How to build a search system using Coreseek (Sphinx)

Source: Internet
Author: User
Tags elastic search

Coreseek Actual Combat summary

This article contains the following content:

    • Typical architecture of the Coreseek
    • Real-time Solutions
    • MMSEG participle Use experience
    • Experience with synonyms
    • Successor goals
Typical architecture of the Coreseek

The typical structure of coreseek is that the incremental index satisfies the approximate real-time, and the new records cannot be searched in time. For records that exist in the search system, updates to non-string fields are generally called by the Update method. If the search engine wants to return other fields of the business, the real-time nature of the field is quasi-real-time. This situation can be solved in a typical architecture, as shown in Figure 1 is the current typical architecture.

Figure 1
This scheme has some defects in real-time, which satisfies the low-real-time business. However, if the search engine is required to return other business fields, it is best to query the K-v storage system based on the DocId in the search results.

Real-time Solutions

If you want to search for new results in a short delay, if you do not use Sphinx RT mode, you have to think of other options. However, in the current Coreseek version, the RT mode is not very mature, not very stable. However, if the latest version of the Sphinx, there is no Chinese word support, so in the current typical architecture, the need to add a small system, using search results merged.
This is the system architecture shown in Figure 2.

Figure 2
Of course, we can also use elastic search. Here the business records are updated to accelerate the middle of the DB can be msq asynchronous, decoupled, Message Queuing failed, do not need reconciliation, because the subsequent incremental index is equivalent to reconciliation.

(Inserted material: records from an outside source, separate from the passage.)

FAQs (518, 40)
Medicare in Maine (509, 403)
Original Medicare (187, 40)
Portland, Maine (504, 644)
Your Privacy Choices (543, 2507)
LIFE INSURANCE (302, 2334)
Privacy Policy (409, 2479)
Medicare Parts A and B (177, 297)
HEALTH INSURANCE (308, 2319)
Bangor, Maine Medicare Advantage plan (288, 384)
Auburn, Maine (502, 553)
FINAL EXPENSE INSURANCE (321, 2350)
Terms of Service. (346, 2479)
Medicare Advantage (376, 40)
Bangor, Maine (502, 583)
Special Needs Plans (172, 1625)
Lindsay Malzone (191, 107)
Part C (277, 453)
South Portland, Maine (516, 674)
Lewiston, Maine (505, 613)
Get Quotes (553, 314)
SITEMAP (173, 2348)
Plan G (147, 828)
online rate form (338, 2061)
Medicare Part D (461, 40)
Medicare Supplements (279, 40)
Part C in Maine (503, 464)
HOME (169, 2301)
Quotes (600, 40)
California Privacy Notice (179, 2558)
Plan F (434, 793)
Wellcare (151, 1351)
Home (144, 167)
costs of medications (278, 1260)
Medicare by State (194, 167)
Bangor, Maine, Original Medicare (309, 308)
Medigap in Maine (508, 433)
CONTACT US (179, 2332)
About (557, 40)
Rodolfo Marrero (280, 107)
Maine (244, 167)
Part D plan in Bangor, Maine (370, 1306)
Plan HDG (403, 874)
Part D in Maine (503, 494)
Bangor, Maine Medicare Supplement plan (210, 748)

MMSEG participle Use experience

Mmseg use of the use of experience:
Adding a thesaurus, but what words to add, is fastidious. Personal experience, do not add the length of more than 5 Chinese words, one coreseek inside the default word length is 5, and the word length of more than 5, can be split into independent words, and then combined, and after several times the thesaurus adjustment experience: segmentation less than the segmentation accuracy is relatively high, just personal experience.

Experience with synonyms

Coreseek synonyms seem not to support very well, later I was by modifying the source: In the index, through the keyword to obtain the synonym of the keyword, and index, there is a need for source code can contact me.
Let's talk about the use of consent words:
- search for the same type of product
If we want to search urine not wet goods, the urine is not wet actually is the diaper. But our product name does not appear urine does not wet. In this case, you can add synonyms to the mmseg:
Paper Diapers
-Urine is not wet,
- abbreviations for some brands
Some brand users like to search for short, such as product brand is Avanade. However, it is possible for users to use Cerviño to search.
If we put avanade this keyword into the thesaurus, then users use Cerviño estimate is not to search. If Avanade is not in the thesaurus, the index will be divided into: AI | Then the user search keyword Cerviño, if not in the keyword, will also cut into: | The search can be searched at this time. If either side is in the thesaurus, then the other party must also be the thesaurus.
Then add synonyms:
Avanade
-Cerviño,

Subsequent

You can try to add the Coreseek Chinese word breaker to the latest version, using RT mode.

How to build a search system using Coreseek (Sphinx)

Contact Us

The content source of this page is from Internet, which doesn't represent Alibaba Cloud's opinion; products and services mentioned on that page don't have any relationship with Alibaba Cloud. If the content of the page makes you feel confusing, please write us an email, we will handle the problem within 5 days after receiving your email.

If you find any instances of plagiarism from the community, please send an email to: info-contact@alibabacloud.com and provide relevant evidence. A staff member will contact you within 5 working days.

A Free Trial That Lets You Build Big!

Start building with 50+ products and up to 12 months usage for Elastic Compute Service

  • Sales Support

    1 on 1 presale consultation

  • After-Sales Support

    24/7 Technical Support 6 Free Tickets per Quarter Faster Response

  • Alibaba Cloud offers highly flexible support services tailored to meet your exact needs.